Поставив стакан на столик, он зашел в свою комнату и минуты через три вышел оттуда в одних пижамных брюках и босиком.

– Ты… Ты никуда больше не пойдешь?! – с робкой надеждой повернула она к нему свое зареванное лицо.

– Нет, – сурово отрезал супруг и, старательно держась от нее подальше, сел на краешек дивана. – Давай выкладывай. Нет, ну стоит только на день отлучиться, как тут уже опять что-нибудь…

– Я… Я сама ничего не понимаю, – всхлипывая через слово, начала Эльмира, старательно кутая свои голые колени подолом ночной сорочки. – Я искала тебя, а тебя нигде нет.

– И где же ты меня искала, дорогая? – насмешливо протянул Данила, мгновенно напустив в глаза тумана. – На большак выходила?

– Нет, но… Хотела к «дяде Гене» наведаться, о тебе спросить.

– И?

– Меня в его клуб даже на порог не пустили. Абонемент нужен, а у меня его нет. Потом по твоим бывшим дружкам прошлась, никто из них тебя давно не видел. Еще несколько телефонов нашла в записной книжке, тоже без результата. – Эльмира почти заискивающе посмотрела в его глаза. – А где ты был? Мне можно об этом узнать?

– Можно, но не нужно, – обрубил он моментально и все с той же уничижительной ухмылкой поинтересовался: – А с чего это вдруг такой вспыхнувший интерес к моей плебейской персоне, миледи? С чего бы это я тебе вдруг понадобился?

Она несколько минут безмолвствовала. Обхватила пылающее лицо руками и молчала. Что делается, а?! Что с ней такое делается?! Зачем, зачем она позволяет себе так унижаться перед ним?! Он же вполне откровенно издевается над ней. Не пытается утешить, обнять. Вон как отпрянул мгновенно, словно у него в руках не она оказалась, а жаба скользкая. Верность памяти храним, так, что ли…

Эмма разозлилась. И на себя, и на него, и на неведомых шутников, взявшихся второй день кряду слать ей бриллианты. Она не была дурой и почти наверняка знала, что прислали ей в этом конверте, который Данила, кажется, еще на кухне выронил, когда ему пришлось подхватить ее обмякшее тело.
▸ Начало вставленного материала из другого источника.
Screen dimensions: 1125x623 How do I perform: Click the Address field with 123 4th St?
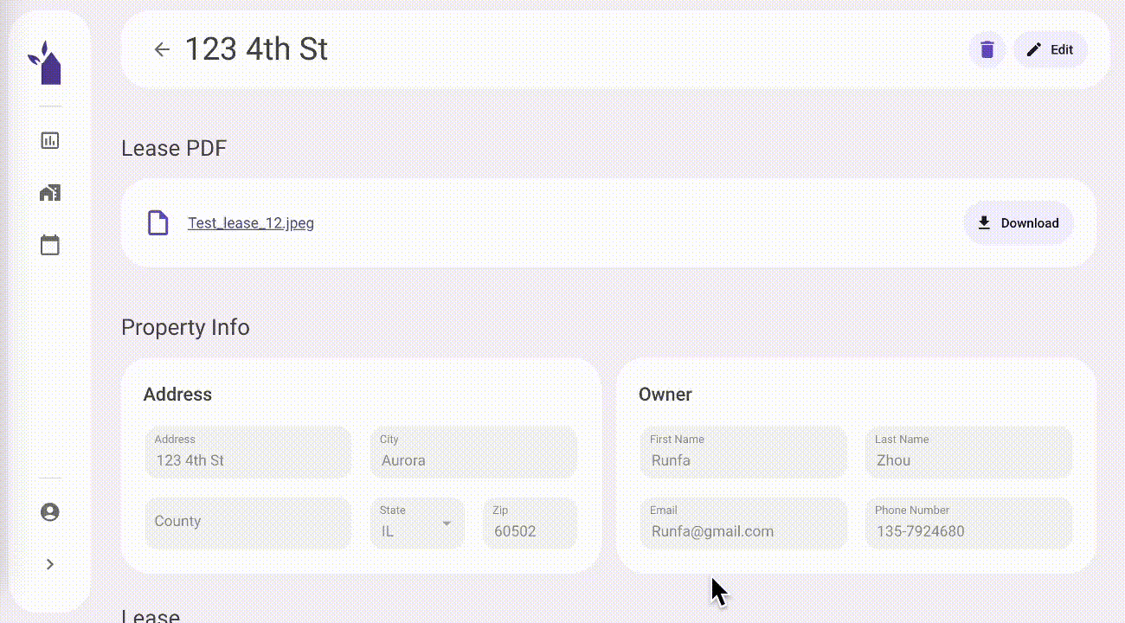tap(248, 452)
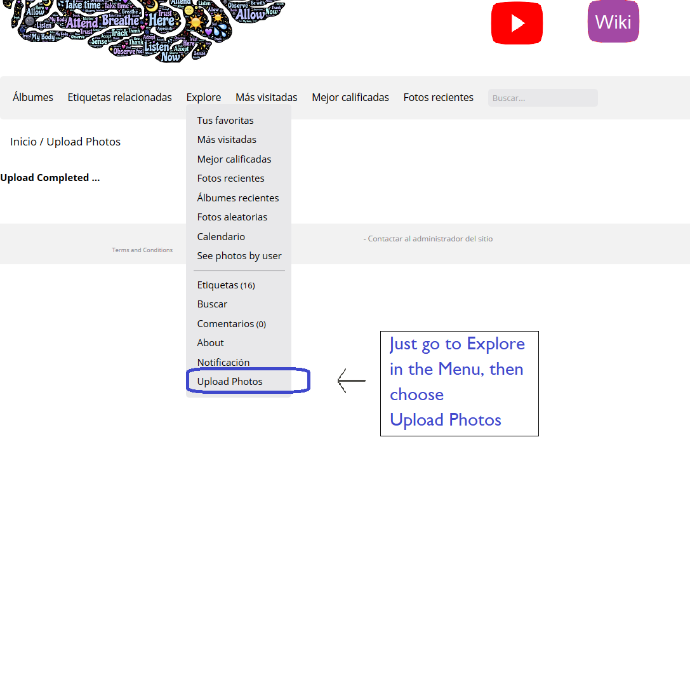This screenshot has height=686, width=690.
Task: Choose Notificación in the Explore menu
Action: [x=223, y=362]
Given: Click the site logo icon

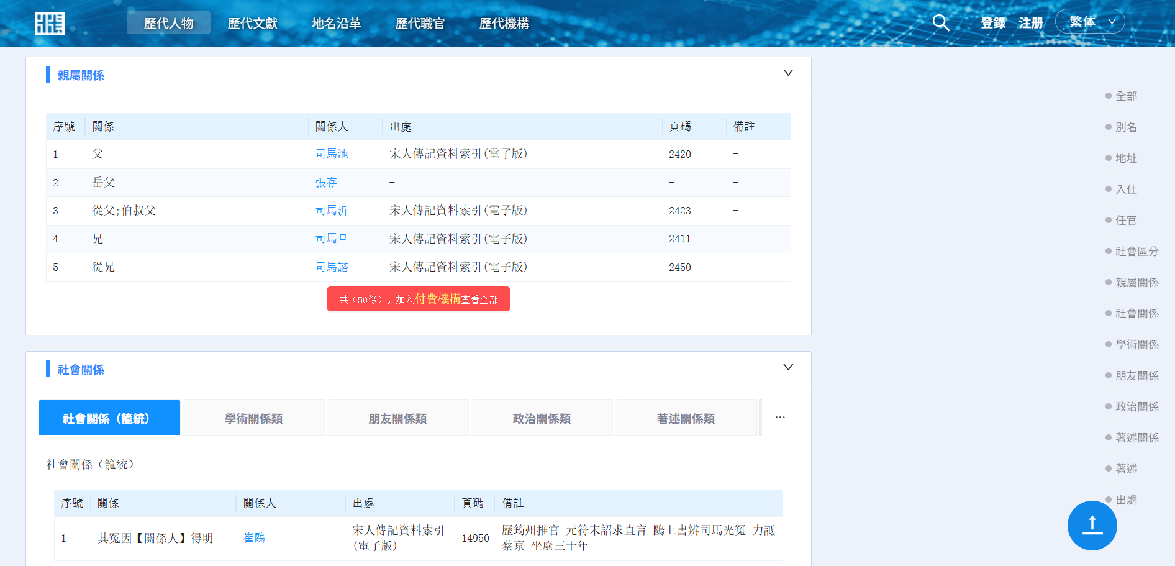Looking at the screenshot, I should 50,24.
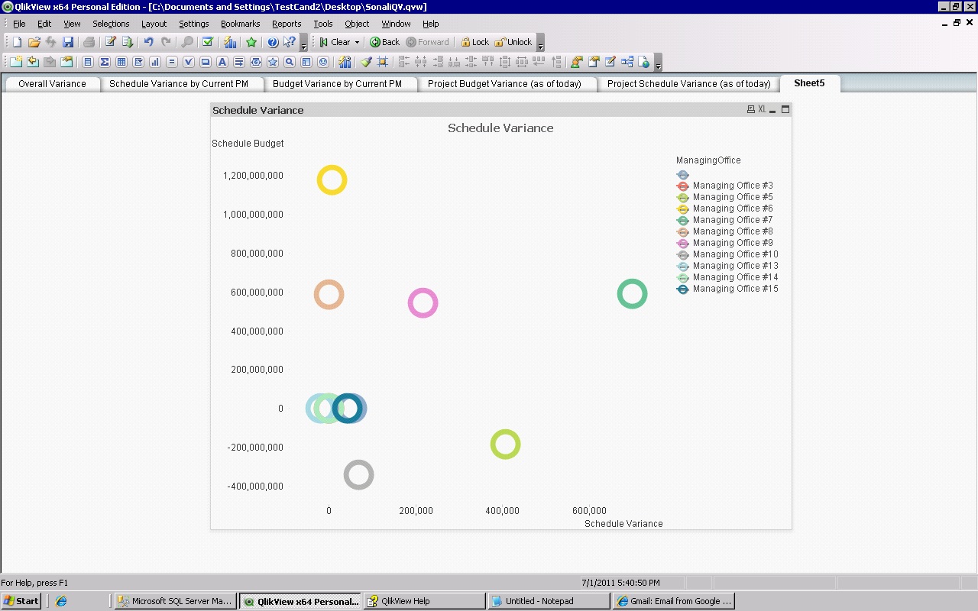The width and height of the screenshot is (978, 611).
Task: Select the Managing Office #3 color marker
Action: click(x=682, y=186)
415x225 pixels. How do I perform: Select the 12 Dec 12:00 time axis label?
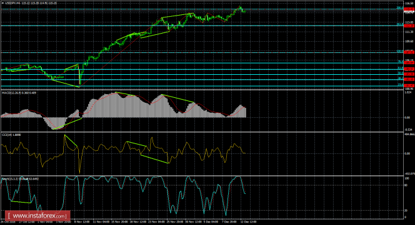pyautogui.click(x=248, y=222)
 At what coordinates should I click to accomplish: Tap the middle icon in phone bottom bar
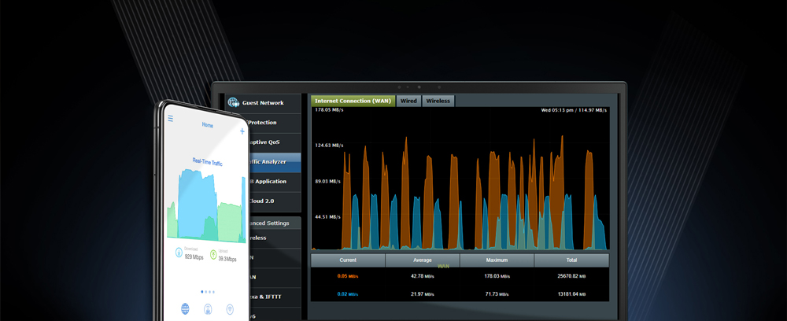[x=208, y=309]
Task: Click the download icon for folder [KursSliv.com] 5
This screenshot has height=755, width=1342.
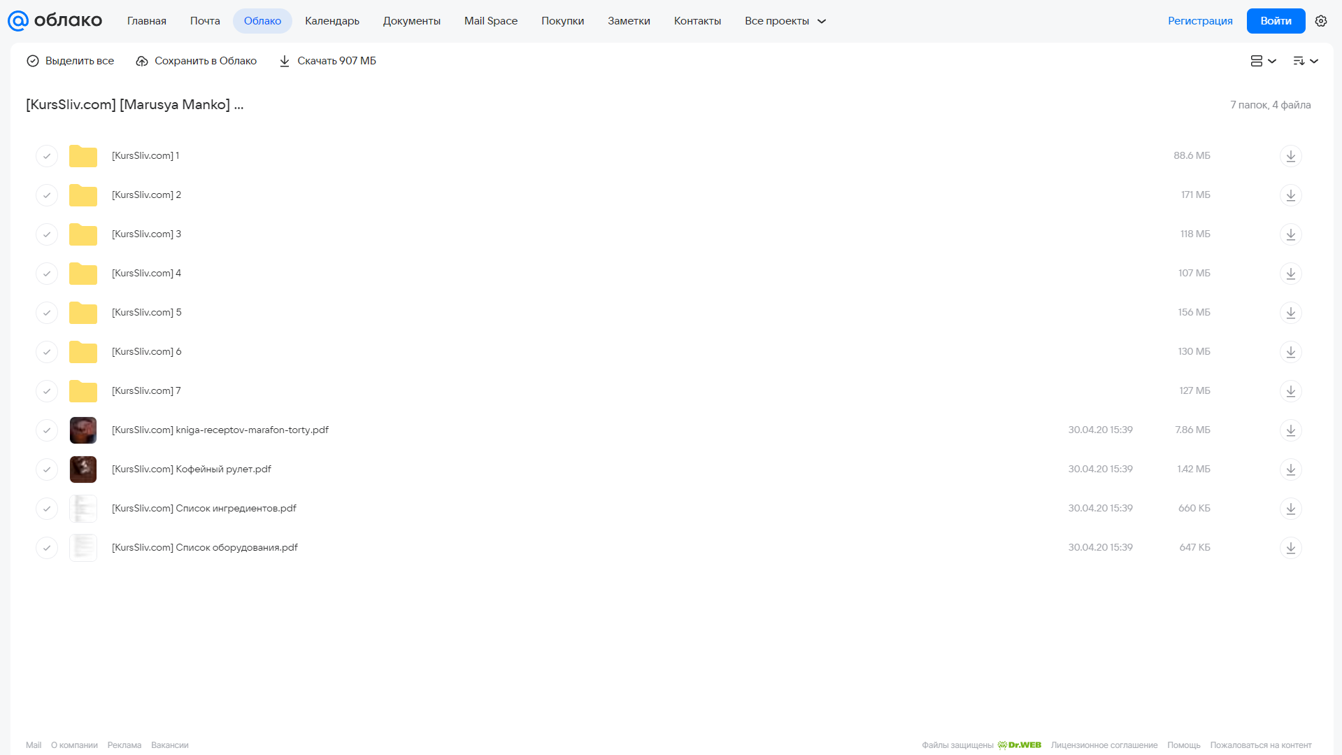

К чему ее пытаются подтолкнуть, одаривая столь щедро?! Хотя камень был крохотным и не самой чистой воды, все же его можно было обратить в деньги, причем деньги, по меркам большинства, вполне приличные.
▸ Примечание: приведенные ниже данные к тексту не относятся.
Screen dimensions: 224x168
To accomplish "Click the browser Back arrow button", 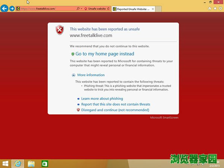I will (5, 8).
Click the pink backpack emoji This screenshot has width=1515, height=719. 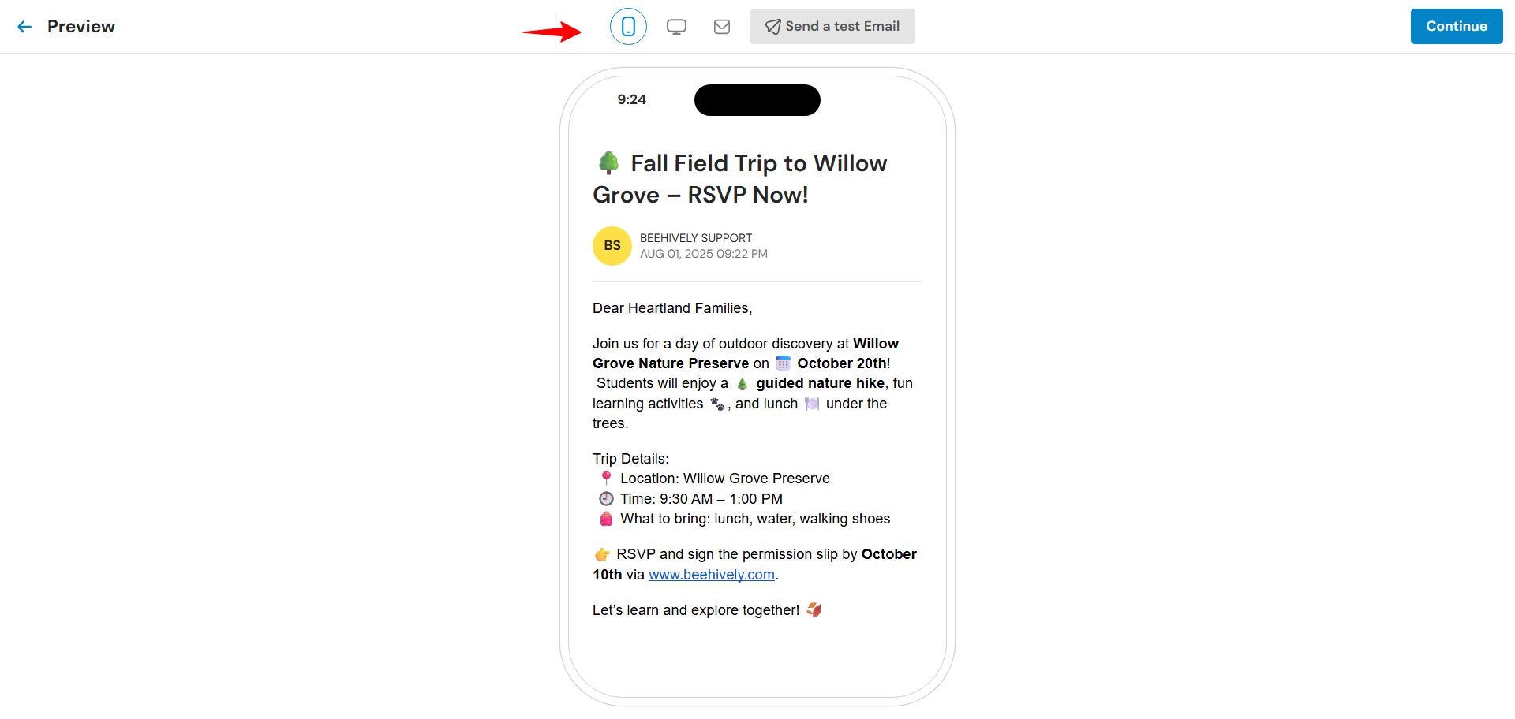click(606, 519)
Интересно, насколько далеко зашел в своей щедрости неведомый ей посланник на этот раз?

– Принеси конверт, – с былой властностью потребовала она, но потом, заметив, как заполыхал гневный огонь в его глазах, уже тише добавила: – Пожалуйста…

Все было так же, как и в прошлый раз. Только журнал поменяли на субботний выпуск «Комсомолки», а так все, как и в прошлый раз. Малюсенький камешек, завернутый в точно такую же синенькую тряпицу.
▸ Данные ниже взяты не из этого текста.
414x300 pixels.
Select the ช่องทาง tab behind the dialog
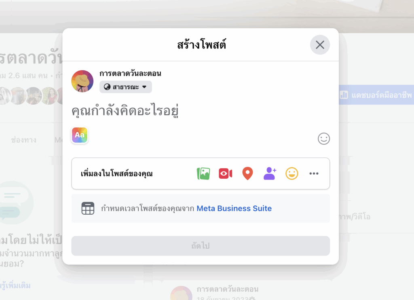24,140
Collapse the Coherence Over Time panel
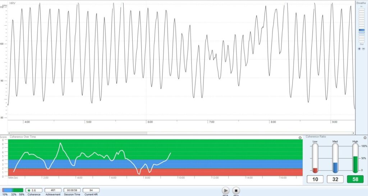 (300, 138)
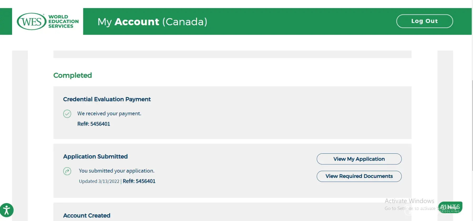Click the We received your payment message

tap(109, 114)
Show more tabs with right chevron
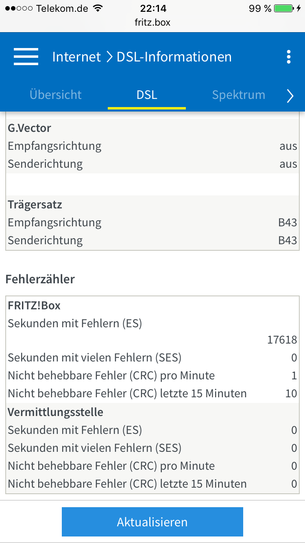The width and height of the screenshot is (305, 543). pos(290,96)
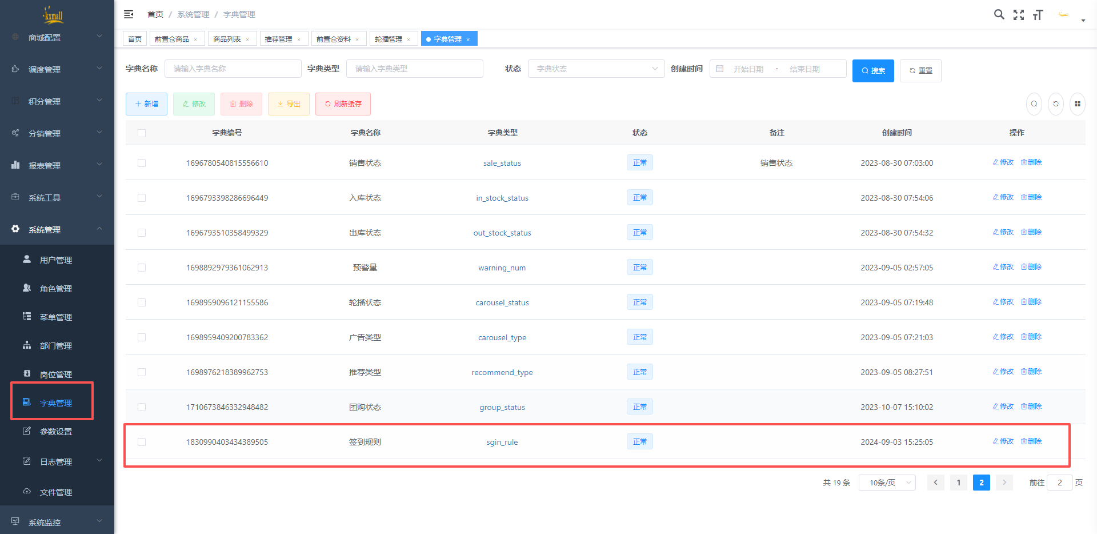Tick the checkbox for 签到规则 row

[x=142, y=442]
– Что это, черт возьми?! – Данила даже отпрянул от нее, настолько пораженным он выглядел. То ли и вправду был удивлен, то ли еще что…

– Это? Это, милый мой, бриллиант. – Эмма держала камень на раскрытой ладони и не столько наблюдала за его холодноватым мерцающим свечением, сколько за сменой настроения Данилы.

Поначалу он выглядел пораженным, затем озадаченным и, пожалуй, даже испуганным, а потом вдруг разгневался. Да так, что она по-настоящему перетрусила. Желваки интенсивно заходили под его гладко выбритой кожей щек. Пальцы с хрустом переплелись. Дыхание участилось. Он несколько раз ронял голову, едва не ударяясь подбородком о грудь, и тут же снова ее вскидывал и буравил Эльмиру прищуренными глазами.